The formally stated findings of the Investigation as to Causes and Contributory Factors were as follows:
The crew of C-GKBC made a turn prior to reaching the open region of the Ross Shelf. The aircraft might have entered an area covered by cloud that ultimately led to the aircraft contacting the rising terrain of Mount Elizabeth.
Other findings were formally documented as:
- The CVR was not serviceable at the time of the occurrence.
- The company did not have a practice in place to verify the functionality of the CVR prior to flight.
- The rate of climb recorded in the SkyTrac ISAT-100 tracking equipment prior to contacting terrain was consistent with the performance figures in the DHC-6 Twin Otter Series 300 Operating Data Manual 1-63-1, Revision 7.

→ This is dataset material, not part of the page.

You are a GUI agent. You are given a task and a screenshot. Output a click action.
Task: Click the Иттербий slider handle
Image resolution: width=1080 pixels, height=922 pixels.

Safety Action taken as a result of the accident findings by Kenn Borek Air was recorded as follows:
- flight-following in the Antarctic has been taken back 'in-house' from a contractor "so as to maintain greater operational control"
- GPS standard operating procedures have been amended to prevent incorrect data input
- "the accuracy of aviation navigational charts in the Antarctic has been improved" and standard VFR routes for flights exceeding 400 nm have been introduced.
- a GPWS/TAWS limitation awareness program for flights above the 70th parallel north and below the 70th parallel south has been introduced
- the pre-start checklist has been amended so as to confirm that an adequate oxygen supply is on board the aircraft and that the cockpit voice recorder is functional
- the administrative oversight of daily aircraft inspections has been "improved"
The Final Report was authorised for release by the Board on 21 May 2014 and officially released on 20 June 2014. No Safety Recommendations were made as a result of the Investigation.